As visual hints to the structure (Inner and Outer) of the present Masque, the charts here published may be suggestive to the reader. To the reader as such it remains to point out one vital matter of technique, namely, the relation of the dramatic dialogue to the Masque’s production.

Even more than a play [if more be possible], a Masque is not a realized work of art until it is adequately produced. To the casual reader, this Masque, as visualized merely on these printed pages, may appear to be a structure simply of written words: in reality it is a structure of potential interrelated pantomime, music, dance, lighting, acting, song [choral and lyric], scene values, stage management and spoken words.

Words spoken, then, constitute in this work but one of numerous elements, all relatively important. If no word of the Masque be heard by the audience, the plot, action, and symbolism will still remain understandable and, if properly produced, dramatically interesting. Synchronous with every speech occur, in production, effects of pantomime, lighting, music, and movement with due proportion and emphasis. Such, at least, is the nature of the technique sought, whether or not this particular work attains to it.

A Masque must appeal as emphatically to the eye as a moving picture, though with a different appeal to the imagination.

Because of this only relative value of the spoken word, there are many producers [theoretical and practical] who believe that the spoken word should be eliminated entirely from this special art of the theatre.

Artists as eminent and constructive in ideas as Gordon Craig, and many whom his genius has inspired, advocate indeed this total elimination of speech from the theatre’s art as a whole. For them that art ideally is the compound of only light and music and movement. The reason for this, I think, is because the sensibility of those artists is preëminently visual. Moreover, they are relatively inexpert, as artists, in the knowledge of the technique and values of the spoken word. Being visually expert and creative, they have, by their practical genius, established a world-wide school of independent visual art [assisted only by mass sounds of music].

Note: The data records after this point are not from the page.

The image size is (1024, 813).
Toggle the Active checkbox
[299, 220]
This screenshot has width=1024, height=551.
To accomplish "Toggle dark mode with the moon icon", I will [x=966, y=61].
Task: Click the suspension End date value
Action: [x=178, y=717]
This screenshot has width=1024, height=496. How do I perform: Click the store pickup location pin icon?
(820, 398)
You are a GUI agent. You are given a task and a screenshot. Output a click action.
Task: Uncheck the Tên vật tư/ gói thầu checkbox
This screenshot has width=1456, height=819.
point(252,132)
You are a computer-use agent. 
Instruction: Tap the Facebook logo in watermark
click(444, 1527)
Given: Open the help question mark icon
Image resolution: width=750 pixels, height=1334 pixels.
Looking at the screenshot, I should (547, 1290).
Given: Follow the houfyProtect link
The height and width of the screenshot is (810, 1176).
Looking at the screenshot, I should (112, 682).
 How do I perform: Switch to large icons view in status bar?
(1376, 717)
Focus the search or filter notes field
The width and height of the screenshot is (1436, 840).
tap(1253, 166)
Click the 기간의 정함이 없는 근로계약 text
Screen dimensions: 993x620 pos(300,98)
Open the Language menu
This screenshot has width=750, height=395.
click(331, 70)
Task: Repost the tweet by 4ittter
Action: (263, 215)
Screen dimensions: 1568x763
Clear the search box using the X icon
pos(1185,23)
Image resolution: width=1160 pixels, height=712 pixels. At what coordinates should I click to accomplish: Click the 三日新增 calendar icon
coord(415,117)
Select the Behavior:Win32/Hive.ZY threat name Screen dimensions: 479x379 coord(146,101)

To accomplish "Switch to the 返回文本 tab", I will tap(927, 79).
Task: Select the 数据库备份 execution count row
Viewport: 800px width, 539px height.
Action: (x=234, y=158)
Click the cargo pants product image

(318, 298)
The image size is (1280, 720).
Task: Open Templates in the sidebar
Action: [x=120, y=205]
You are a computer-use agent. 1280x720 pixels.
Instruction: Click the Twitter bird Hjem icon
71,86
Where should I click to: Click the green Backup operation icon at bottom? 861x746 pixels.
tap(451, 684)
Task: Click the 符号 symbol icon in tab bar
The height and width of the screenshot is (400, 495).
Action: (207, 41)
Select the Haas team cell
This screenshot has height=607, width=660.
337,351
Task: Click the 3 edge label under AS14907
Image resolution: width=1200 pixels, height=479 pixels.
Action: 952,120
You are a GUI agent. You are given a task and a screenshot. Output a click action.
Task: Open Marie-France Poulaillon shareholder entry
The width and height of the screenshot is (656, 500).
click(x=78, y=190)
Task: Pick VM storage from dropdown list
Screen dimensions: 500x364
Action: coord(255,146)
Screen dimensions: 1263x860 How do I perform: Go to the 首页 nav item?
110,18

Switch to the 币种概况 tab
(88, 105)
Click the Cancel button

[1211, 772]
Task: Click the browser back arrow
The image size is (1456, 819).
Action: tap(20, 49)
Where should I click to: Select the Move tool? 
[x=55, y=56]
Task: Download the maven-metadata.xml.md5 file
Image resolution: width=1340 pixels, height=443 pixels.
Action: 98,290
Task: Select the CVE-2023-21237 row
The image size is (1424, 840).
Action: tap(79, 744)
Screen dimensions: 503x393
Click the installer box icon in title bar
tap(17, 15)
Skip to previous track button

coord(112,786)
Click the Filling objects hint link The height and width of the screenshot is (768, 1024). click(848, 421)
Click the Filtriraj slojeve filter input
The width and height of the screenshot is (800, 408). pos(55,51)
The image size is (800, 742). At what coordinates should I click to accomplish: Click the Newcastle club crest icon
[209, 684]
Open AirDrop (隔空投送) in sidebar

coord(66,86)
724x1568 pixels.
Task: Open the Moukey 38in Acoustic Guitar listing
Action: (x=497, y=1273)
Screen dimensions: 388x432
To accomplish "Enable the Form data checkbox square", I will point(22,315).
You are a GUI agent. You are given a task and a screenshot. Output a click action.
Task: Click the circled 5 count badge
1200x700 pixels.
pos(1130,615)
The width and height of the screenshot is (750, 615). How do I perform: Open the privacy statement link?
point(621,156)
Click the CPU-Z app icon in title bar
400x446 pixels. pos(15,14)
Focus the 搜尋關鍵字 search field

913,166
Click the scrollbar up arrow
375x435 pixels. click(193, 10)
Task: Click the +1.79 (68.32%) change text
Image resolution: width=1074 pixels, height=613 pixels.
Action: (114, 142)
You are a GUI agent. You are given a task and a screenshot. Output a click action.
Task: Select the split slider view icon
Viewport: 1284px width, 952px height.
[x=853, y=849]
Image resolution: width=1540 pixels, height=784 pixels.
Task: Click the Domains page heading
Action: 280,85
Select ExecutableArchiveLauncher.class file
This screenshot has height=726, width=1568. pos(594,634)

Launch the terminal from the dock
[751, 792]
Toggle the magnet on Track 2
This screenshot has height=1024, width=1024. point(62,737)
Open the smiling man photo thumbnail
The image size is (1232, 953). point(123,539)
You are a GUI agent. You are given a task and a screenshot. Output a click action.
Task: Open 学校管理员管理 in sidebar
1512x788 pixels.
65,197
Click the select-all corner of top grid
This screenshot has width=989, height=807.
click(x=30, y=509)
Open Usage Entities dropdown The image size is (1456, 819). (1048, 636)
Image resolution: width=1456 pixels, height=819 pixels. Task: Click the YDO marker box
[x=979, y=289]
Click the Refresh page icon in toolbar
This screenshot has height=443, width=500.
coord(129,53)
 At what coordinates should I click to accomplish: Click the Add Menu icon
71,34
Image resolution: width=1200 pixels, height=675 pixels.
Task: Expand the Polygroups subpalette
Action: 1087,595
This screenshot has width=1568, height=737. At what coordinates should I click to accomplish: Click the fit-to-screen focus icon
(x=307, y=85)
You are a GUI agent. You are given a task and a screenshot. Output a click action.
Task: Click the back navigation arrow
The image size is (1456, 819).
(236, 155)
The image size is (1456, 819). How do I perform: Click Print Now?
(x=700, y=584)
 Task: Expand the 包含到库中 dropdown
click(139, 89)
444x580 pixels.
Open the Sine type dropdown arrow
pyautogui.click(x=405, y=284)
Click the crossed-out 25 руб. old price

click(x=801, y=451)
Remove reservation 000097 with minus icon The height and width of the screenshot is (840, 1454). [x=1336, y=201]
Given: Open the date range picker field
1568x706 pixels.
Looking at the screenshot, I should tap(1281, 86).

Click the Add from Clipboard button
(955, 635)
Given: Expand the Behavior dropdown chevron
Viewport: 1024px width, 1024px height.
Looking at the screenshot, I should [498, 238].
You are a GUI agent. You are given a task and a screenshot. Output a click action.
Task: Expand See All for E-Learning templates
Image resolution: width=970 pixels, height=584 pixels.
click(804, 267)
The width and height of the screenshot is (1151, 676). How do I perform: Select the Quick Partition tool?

For them this art has well nigh become the art of the theatre. Yet it is not so, I think, and can never be so, to that watching and listening sensibility for which all dramatic art is created—the soul of the audience. That soul, our soul, is a composite flowering of all the senses, and the life-long record of the spoken word [reiterated from childhood] is an integral, yes, the most intimate, element of our consciousness.

The association of ideas and emotions which only the spoken word can evoke is, therefore, a dramatic value which the art of the theatre cannot consistently ignore. It is chiefly because those artist-experts in word values, the poets, who might contribute their special technique to the theatre’s art, turn elsewhere creatively, that the field is left unchallenged and open to the gifted school of the visualists. The true dramatic art—which involves ideally a total coöperation—does not, and cannot, exclude the poet-dramatist. Shakespeare and Sophocles lived before electric light; if they had lived after, they would have set a different pace for Bakst and Reinhardt, and established a creative school more nobly poised in technique, more deeply human in appeal.